I was suddenly overcome by fearful visions of the VIP lounge crashing down and killing hundreds of people. I had to get out. I descended the stairs out to the dance floor but that was overwhelming too, bodies warping weaving twisting in the undertow of dub. Stumbling now out to the beach, I sought solace in the soft sand, sinking into the lotus position. People gathered around me on the beach, eerily reminiscent of my vision in Red Geminis, in gatherings of twos and threes and fives, staring out as if summoning some great force from the unfathomable depths to sear the Pacific and Milky Way together in a thin chalky membrane of waving surf. All around me the sky was falling in waves of collapsing stars. The protoplasm of the night turned a bloody purple, collapsing in pixels into the raging sea. I was sucked inward, closing my eyes, remembering a prebirth nightmare of demons and chaos. There I floundered, falling falling down down into myself into the dark into the unknown of choice and the inability to return to the purity of origins.

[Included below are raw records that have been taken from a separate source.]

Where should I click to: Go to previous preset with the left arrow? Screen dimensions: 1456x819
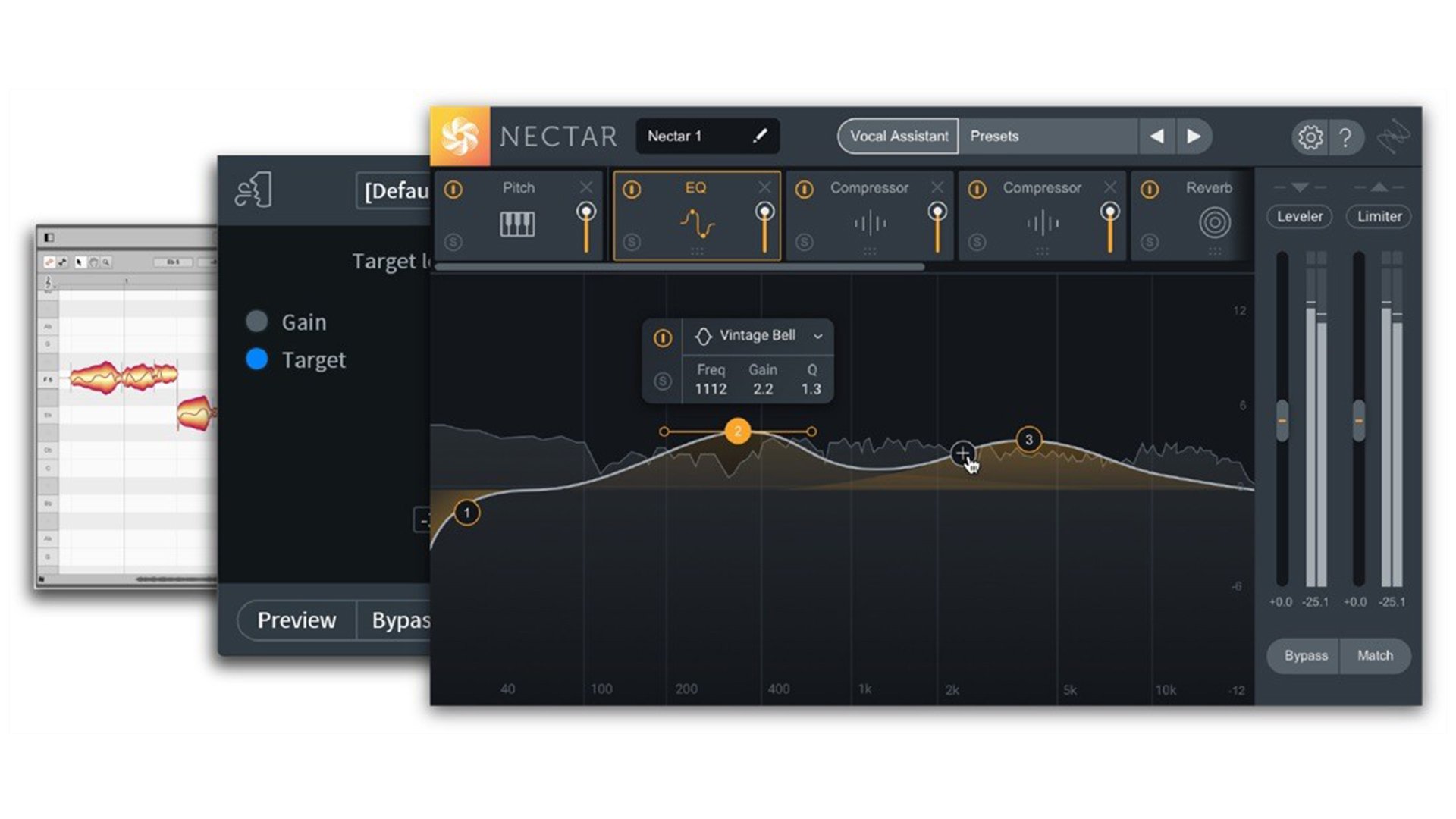coord(1158,136)
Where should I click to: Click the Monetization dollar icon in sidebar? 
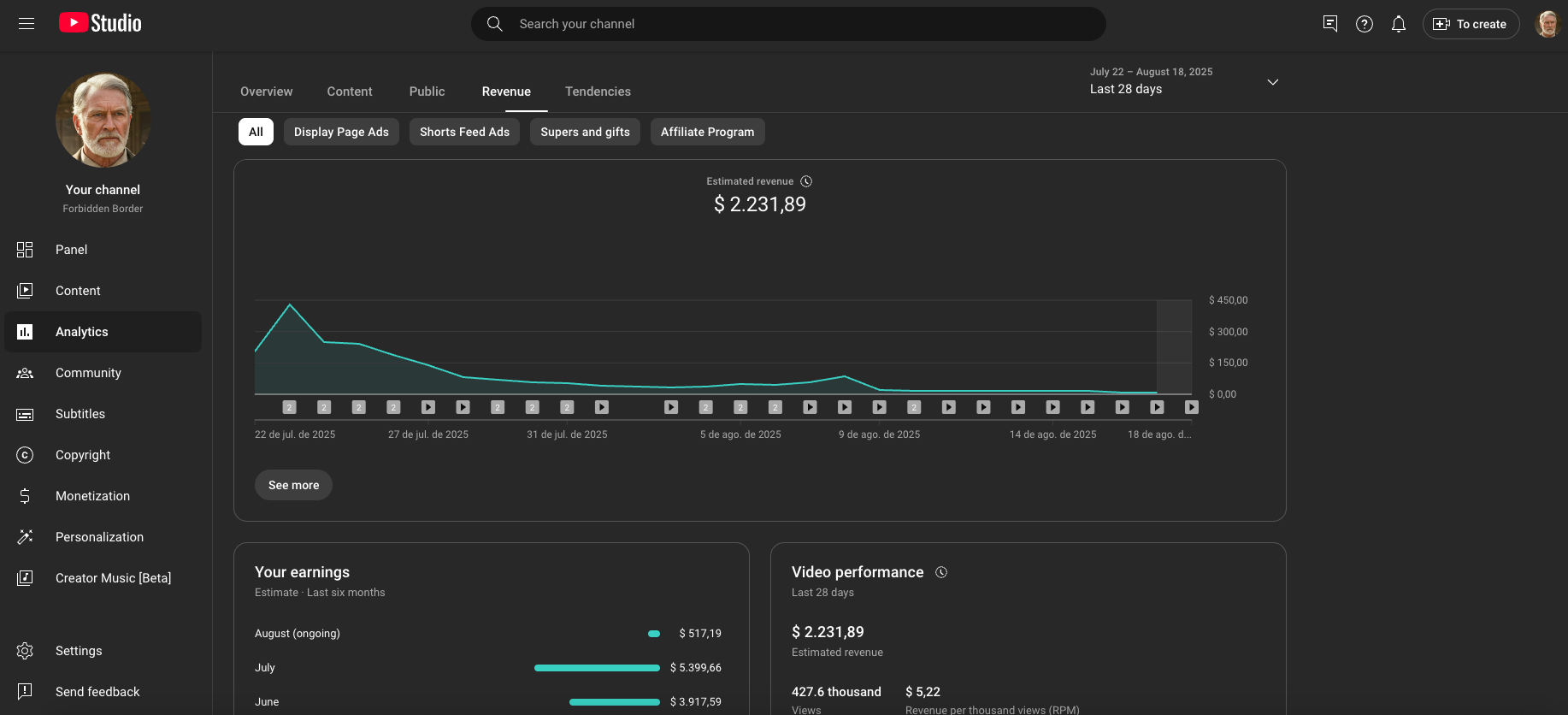coord(25,496)
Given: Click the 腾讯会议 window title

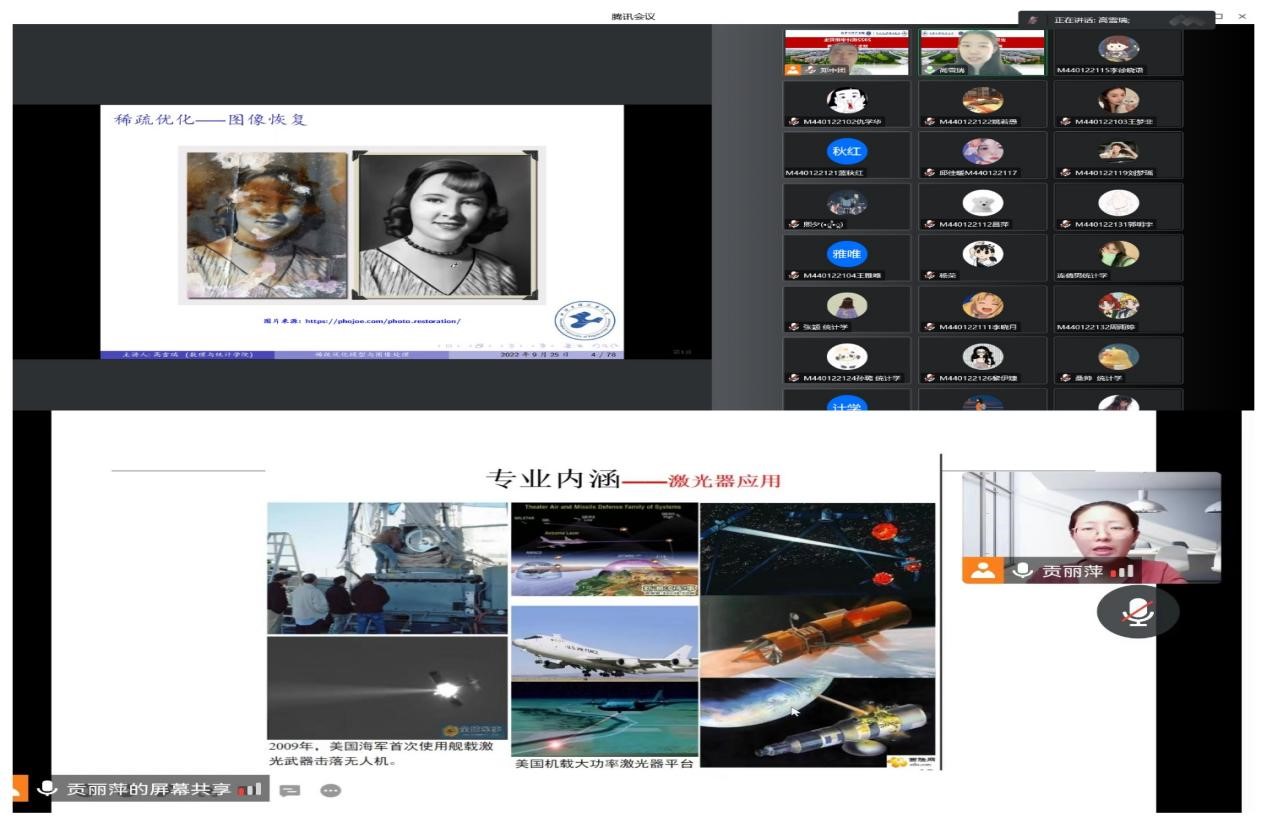Looking at the screenshot, I should coord(633,16).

Just when it seemed I would fall forever I landed with a soft slow levitation. It had been years since I had found this place of peace, perhaps not in the same manner since in a previous life. A spear of light descended through the crown of my head down my gullet and into the well of my spirit, somewhere beyond my organs. At first it seemed as if the light would fade into the infinite black, but in a single moment it filled up the very core of my being. Anthroglyphs of human contour resembling Mayan pictographs danced around the circumference of my well of light, and I knew that I had hit center.
Meditating in my well of light, I opened my eyes to Luna. Its contour was a perfect white elipse of pearlescent light. None of that grease-fat orange moon hanging bloated above the horizon, or the emaciated skeleton crescent floating ghostly overhead, barely visible. No, this moon was an old moon, an equatorial moon, tearing the fabric of spacetime and beaming its perfect platinum rainbow of alien energy upon my chakras. Surrounded by a thick, reverberating purple-yellow-white aura, the satellite blinded from view all but the most brilliant constellations. Those few visible encircling stars seemed columns in a celestial palace holding up the dome of heaven. The sky became a Moon Temple, a place of knowledge to worship the subtle wisdom of a conscious self spinning the wheel of fortune.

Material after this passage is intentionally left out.